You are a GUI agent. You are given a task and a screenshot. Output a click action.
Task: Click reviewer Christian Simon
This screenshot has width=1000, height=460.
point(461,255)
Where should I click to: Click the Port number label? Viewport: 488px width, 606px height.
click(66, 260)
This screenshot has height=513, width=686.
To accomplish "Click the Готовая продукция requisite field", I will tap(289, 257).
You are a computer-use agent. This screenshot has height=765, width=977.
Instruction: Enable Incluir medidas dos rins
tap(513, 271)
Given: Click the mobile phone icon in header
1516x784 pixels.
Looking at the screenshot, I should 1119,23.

==

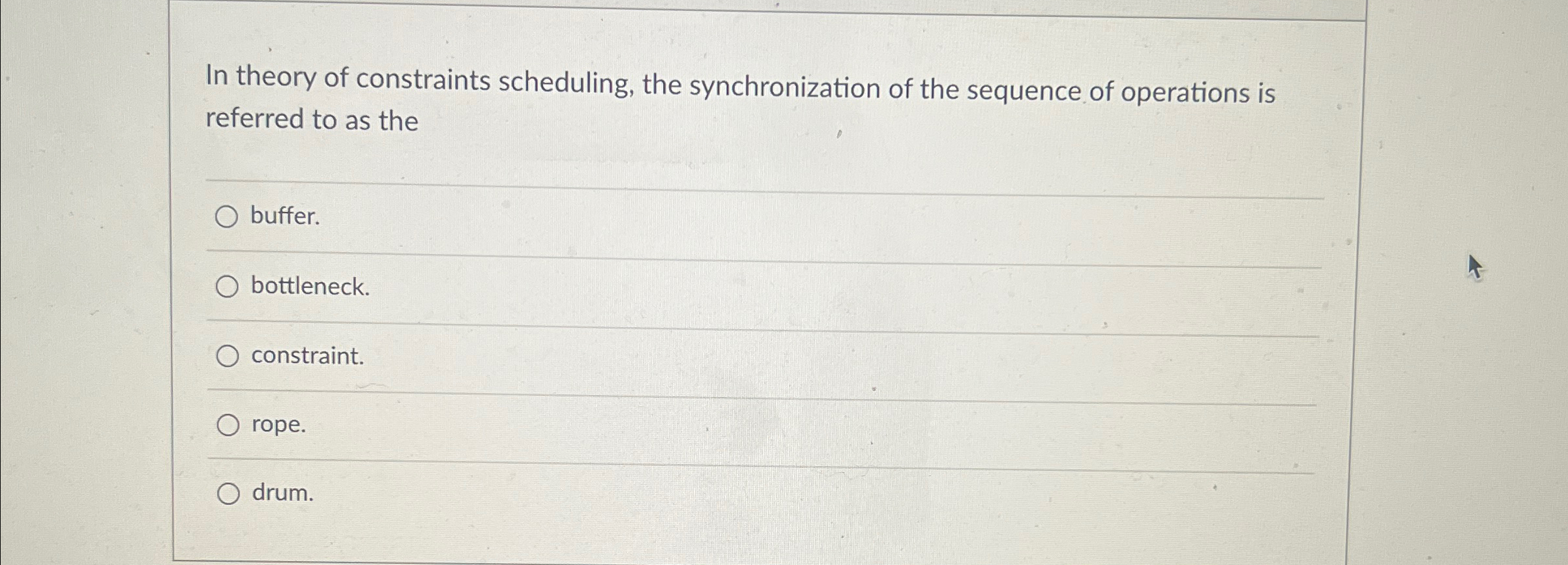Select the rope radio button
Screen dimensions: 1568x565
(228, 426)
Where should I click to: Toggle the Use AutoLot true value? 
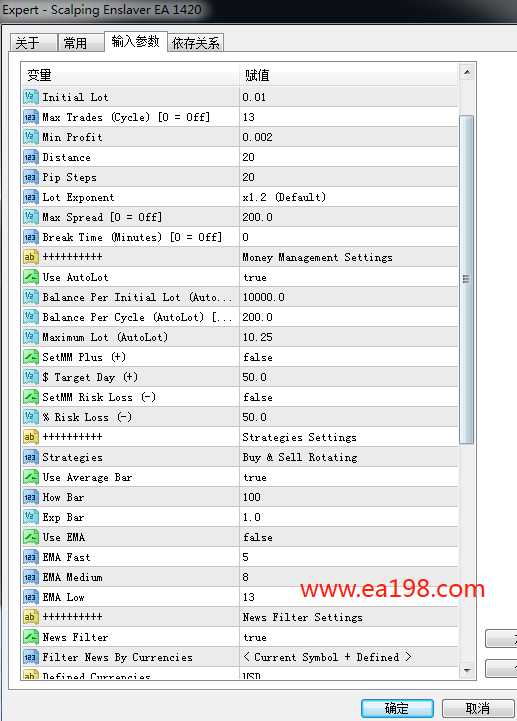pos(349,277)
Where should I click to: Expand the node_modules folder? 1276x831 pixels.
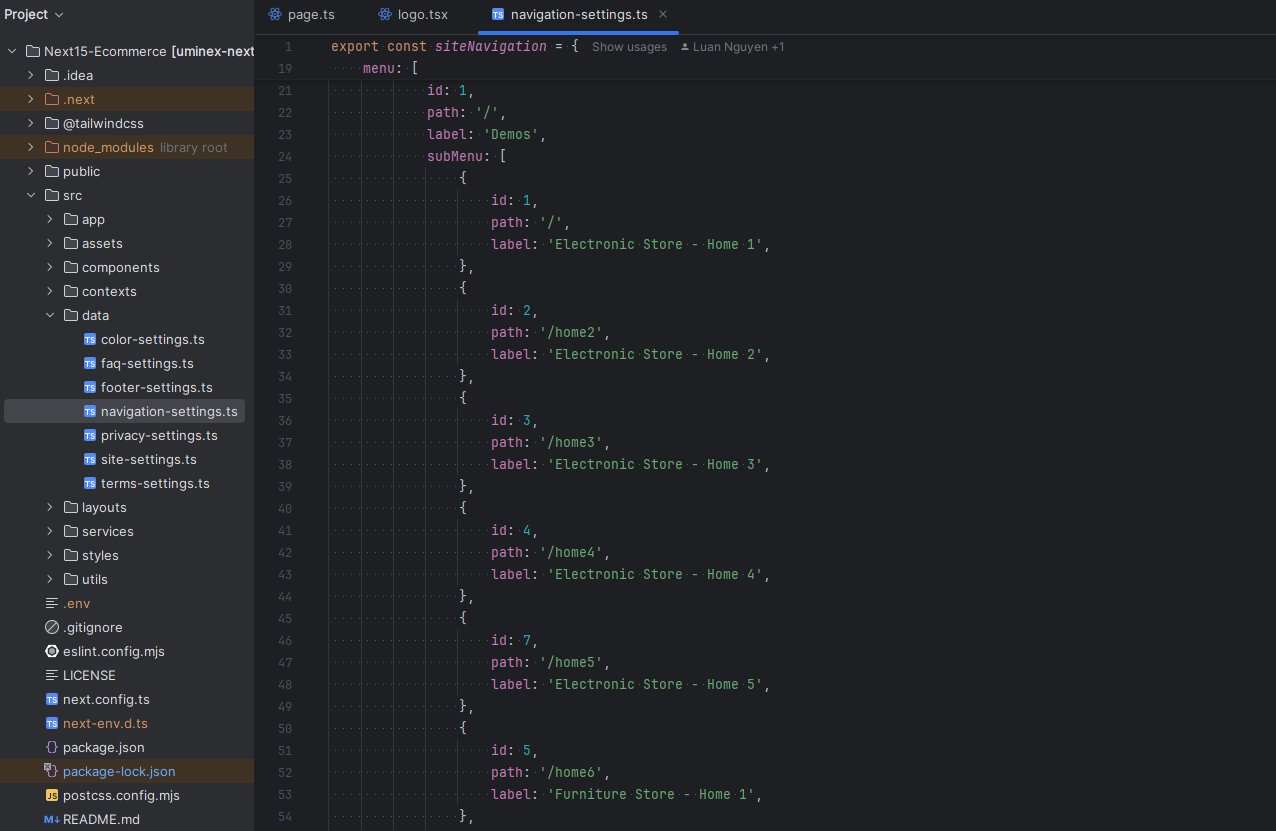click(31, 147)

---

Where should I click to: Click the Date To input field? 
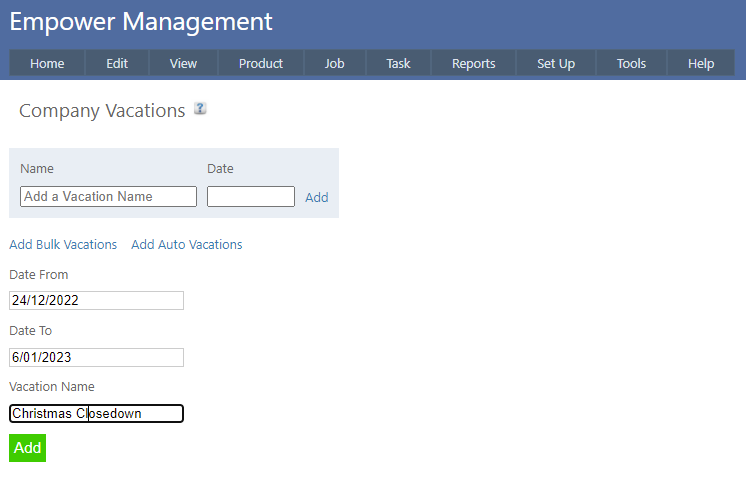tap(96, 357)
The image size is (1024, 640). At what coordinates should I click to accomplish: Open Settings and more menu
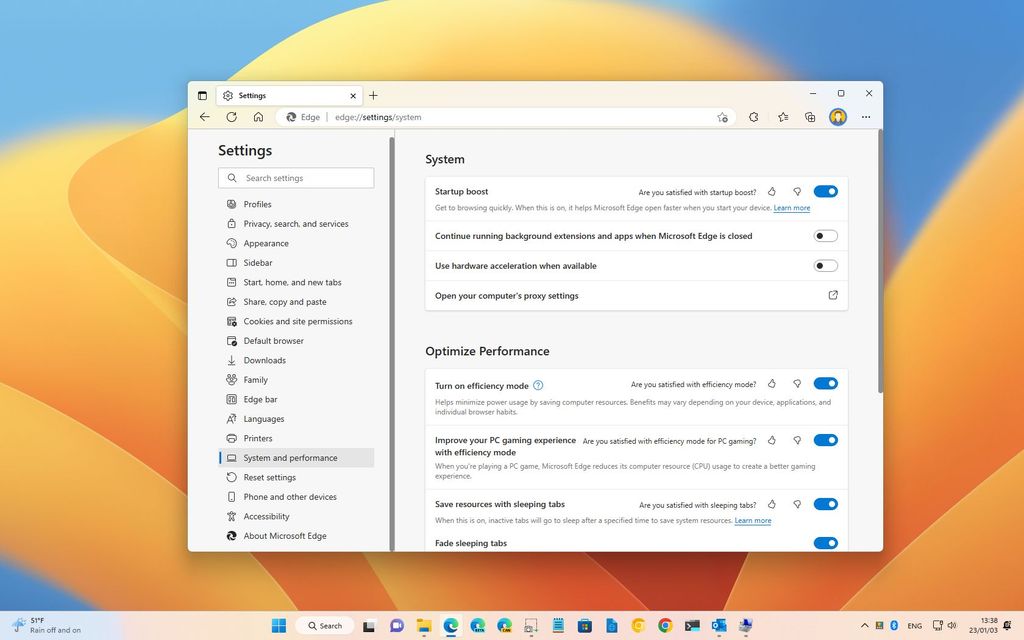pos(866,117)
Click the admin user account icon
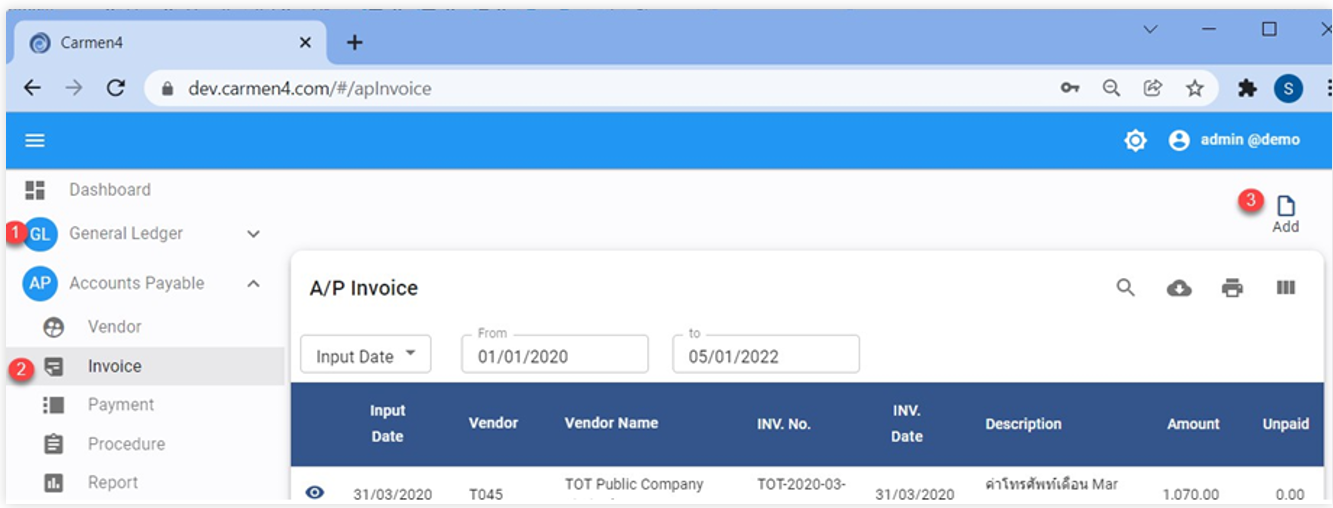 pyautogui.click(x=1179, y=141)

### Problem to solve
For each line in the entries that contains the string "agent", make a copy.

### Result of this task
You are a GUI agent. You are given a task and a screenshot. Output a click action.
You are a computer-use agent. This screenshot has height=765, width=977.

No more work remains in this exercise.